WESTFIELD—The dreary, rainy fall night enveloping a former auto dealership along Route 20 belied the party inside. Bright arc lights flooded the service bays, now filled with the Shortstop Bar & Grille’s batting cages. It was the perfect backdrop for an out-of-town baseball fan like Robert DeLeo to relax, meet new friends and throw the full weight of the Massachusetts Speaker of the House’s office behind local rep John Velis.
The timing of DeLeo’s visit West could not have been better for the Whip City Democrat. Hours before, the State Senate unanimously approved his Stolen Valor Act, sending it to Gov. Charlie Baker. The bill, which outlaws false representation of military service to obtain a job, had been the North Star of Velis’ veterans agenda for a year and it did what few other bills can: make it through Beacon Hill.
“This young man is a rising star in the House of Representatives,” DeLeo announced to the packed room.
This was hardly the first time DeLeo has come West for his members. Both of Springfield’s new reps, Carlos Gonzalez and Jose Tosado, have had fundraisers with the speaker as have longer-serving members. However, DeLeo’s embrace of Velis has been key to the younger rep’s success in the House and solidifying his place here.
The event drew electeds from across the region, but city pols and residents, including successful and unsuccessful aspirants in Westfield’s recent election dominated. From Democratic Sullivans to Republican Knapiks, the crowd even included Velis’ two-time rival, Councilor Dan Allie.
Westfield had long gotten a reputation as a red city, but it is more complex. Democratic presidents have reliably won the city since Dukakis, while the city has proven more mercurial in gubernatorial elections and (usually) voted Republican for the legislature.
Velis has thrived electorally in this purplish environment, making him a priority for state political leaders like DeLeo. Thus the speaker has eagerly helped bolster Velis from the beginning.
In his formal remarks, Velis recalled meeting DeLeo during budget week—the same week Velis was sworn in.
“I proceeded to tell him what we needed,” Velis said. “And we got it!”
Velis is not the only rep to get help with the budget, but as with his actions, DeLeo’s comments seemed to go further. “I’m so pleased, excited and honored that he is our colleague,” DeLeo told the crowd.
In an interview with WMassP&I, DeLeo acknowledged an affection for Velis, 36, who reminded the speaker of himself as a new rep. DeLeo said Velis “doesn’t forget where he came from,” something pols like DeLeo, who rose up through Winthrop politics, prize.
DeLeo also noted that Velis balances district needs against the recognition that what he votes on “affects all the people of the commonwealth and he takes that very seriously.”
Bills like the Stolen Valor Act may seem like “no, duh!” legislation, but they face the same labyrinthine process few proposed laws can sidestep. Countless other no-brainer bills die slow, quiet deaths.

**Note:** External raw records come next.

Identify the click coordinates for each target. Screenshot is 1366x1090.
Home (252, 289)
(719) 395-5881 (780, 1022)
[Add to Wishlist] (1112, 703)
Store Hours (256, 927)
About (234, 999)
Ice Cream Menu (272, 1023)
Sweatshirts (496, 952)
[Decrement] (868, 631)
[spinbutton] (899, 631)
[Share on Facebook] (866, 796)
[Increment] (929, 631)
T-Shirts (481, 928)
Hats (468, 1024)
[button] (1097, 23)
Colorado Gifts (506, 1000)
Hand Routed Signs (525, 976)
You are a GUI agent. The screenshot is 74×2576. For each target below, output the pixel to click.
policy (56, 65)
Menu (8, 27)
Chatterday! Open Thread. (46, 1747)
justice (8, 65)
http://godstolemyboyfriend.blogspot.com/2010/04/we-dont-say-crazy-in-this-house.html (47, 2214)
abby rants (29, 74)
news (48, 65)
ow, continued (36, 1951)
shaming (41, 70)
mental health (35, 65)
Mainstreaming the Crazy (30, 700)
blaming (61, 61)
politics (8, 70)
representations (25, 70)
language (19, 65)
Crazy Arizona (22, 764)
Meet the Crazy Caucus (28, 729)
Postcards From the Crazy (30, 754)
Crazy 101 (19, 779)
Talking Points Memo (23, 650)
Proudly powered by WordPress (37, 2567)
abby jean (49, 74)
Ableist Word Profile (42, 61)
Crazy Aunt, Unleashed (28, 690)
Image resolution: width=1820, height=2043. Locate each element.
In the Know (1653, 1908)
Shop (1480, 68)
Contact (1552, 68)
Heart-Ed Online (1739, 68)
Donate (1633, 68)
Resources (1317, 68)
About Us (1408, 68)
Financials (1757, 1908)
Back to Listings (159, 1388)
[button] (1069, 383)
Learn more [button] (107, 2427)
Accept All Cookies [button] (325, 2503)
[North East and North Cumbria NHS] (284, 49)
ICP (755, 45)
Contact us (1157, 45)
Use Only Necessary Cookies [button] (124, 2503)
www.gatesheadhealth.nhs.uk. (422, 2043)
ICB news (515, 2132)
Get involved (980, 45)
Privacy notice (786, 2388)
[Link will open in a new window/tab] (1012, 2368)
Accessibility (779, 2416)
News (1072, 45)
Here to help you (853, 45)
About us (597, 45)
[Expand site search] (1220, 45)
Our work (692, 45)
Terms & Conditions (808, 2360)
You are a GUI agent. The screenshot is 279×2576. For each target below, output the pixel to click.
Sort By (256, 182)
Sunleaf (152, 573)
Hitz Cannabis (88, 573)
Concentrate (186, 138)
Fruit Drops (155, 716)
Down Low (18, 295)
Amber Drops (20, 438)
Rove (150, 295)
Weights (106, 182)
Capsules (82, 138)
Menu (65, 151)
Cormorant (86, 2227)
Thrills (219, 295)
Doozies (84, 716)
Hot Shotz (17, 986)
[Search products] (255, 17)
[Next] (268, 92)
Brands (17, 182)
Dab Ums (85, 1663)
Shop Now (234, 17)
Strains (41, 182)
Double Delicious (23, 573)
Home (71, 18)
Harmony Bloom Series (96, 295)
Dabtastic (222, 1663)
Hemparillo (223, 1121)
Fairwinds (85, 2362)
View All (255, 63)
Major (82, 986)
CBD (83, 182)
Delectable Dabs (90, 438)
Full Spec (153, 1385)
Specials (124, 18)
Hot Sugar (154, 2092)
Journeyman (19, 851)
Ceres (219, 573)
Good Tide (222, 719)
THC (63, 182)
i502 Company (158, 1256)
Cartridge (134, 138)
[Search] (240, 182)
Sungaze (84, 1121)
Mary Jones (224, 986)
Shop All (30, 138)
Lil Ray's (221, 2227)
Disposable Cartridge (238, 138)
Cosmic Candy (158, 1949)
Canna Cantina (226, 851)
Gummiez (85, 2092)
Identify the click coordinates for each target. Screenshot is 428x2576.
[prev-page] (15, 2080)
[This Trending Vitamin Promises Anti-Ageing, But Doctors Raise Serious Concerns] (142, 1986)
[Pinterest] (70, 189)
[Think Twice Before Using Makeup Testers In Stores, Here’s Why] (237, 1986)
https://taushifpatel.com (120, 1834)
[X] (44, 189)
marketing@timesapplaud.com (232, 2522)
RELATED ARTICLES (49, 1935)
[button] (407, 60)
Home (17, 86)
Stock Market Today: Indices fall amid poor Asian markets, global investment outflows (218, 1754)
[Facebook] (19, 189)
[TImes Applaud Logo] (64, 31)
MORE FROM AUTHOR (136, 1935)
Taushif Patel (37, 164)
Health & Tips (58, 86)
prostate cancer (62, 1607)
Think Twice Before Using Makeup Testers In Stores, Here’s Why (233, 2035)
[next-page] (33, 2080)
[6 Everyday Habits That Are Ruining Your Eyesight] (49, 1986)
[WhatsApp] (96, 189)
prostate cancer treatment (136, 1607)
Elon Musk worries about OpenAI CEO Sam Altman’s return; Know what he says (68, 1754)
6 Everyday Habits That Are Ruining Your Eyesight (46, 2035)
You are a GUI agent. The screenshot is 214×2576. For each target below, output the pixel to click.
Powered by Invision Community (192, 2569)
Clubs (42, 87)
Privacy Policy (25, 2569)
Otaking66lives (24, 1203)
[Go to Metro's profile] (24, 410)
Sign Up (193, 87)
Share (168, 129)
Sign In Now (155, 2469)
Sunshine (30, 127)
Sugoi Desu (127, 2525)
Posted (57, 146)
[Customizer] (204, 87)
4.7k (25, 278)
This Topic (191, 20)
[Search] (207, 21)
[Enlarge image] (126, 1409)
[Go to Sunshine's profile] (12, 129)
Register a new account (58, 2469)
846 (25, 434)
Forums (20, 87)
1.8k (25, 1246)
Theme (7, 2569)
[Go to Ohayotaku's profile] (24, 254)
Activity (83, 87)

Velis credits veterans who lobbied hard for his bill first and foremost, but it also seems undeniable that his relationship with House leadership—and the Senate’s new clutch of up-and-comers—helped steer his bill clear of the dustbin. Velis told the crowd that Baker’s advisers signaled the governor will likely sign the bill.
This week the @MA_Senate passed a bill making it illegal to falsely claim veteran status in order to receive benefits or land a job. #mapoli
— Eric Lesser (@EricLesser) November 19, 2015
Speaking to WMassP&I, Velis said he is now focusing on the opiate epidemic echoing comments he has made in past interviews. Though he likes much of the governor’s opiate proposal, he said there is a lot to review before either he or the House signs on. The Senate passed its opiate legislation last month.
Unlike the Stolen Valor Act, which was simple, but both symbolically and substantively impactful, Velis said legislation to address opioids must be “holistic” and “global.” A sprawling law that cuts across public health, law enforcement, appropriations and regulation is needed to match the scale of the problem.
Then it has to be designed and implemented fairly across the commonwealth.
“We have to make sure those funding components are allocated equitably” among Massachusetts’s regions. “That’s the foremost priority.”
As Velis charged through the details of the opiate bill at an almost frenetic pace, it was easy to see how he won over Beacon Hill leadership, just like he won over Westfield voters. Velis pairs his obvious energy and drive with that artful gait necessary in politics in order to overcome inertia.
In his speech, Velis—a high school sports star himself—said he considered the speaker’s love of American’s pastime when selecting the Shortstop for the fundraiser and urged him to return next summer when Westfield will host a national youth World Series.
“I just like him!” DeLeo told WMassP&I with a big smile.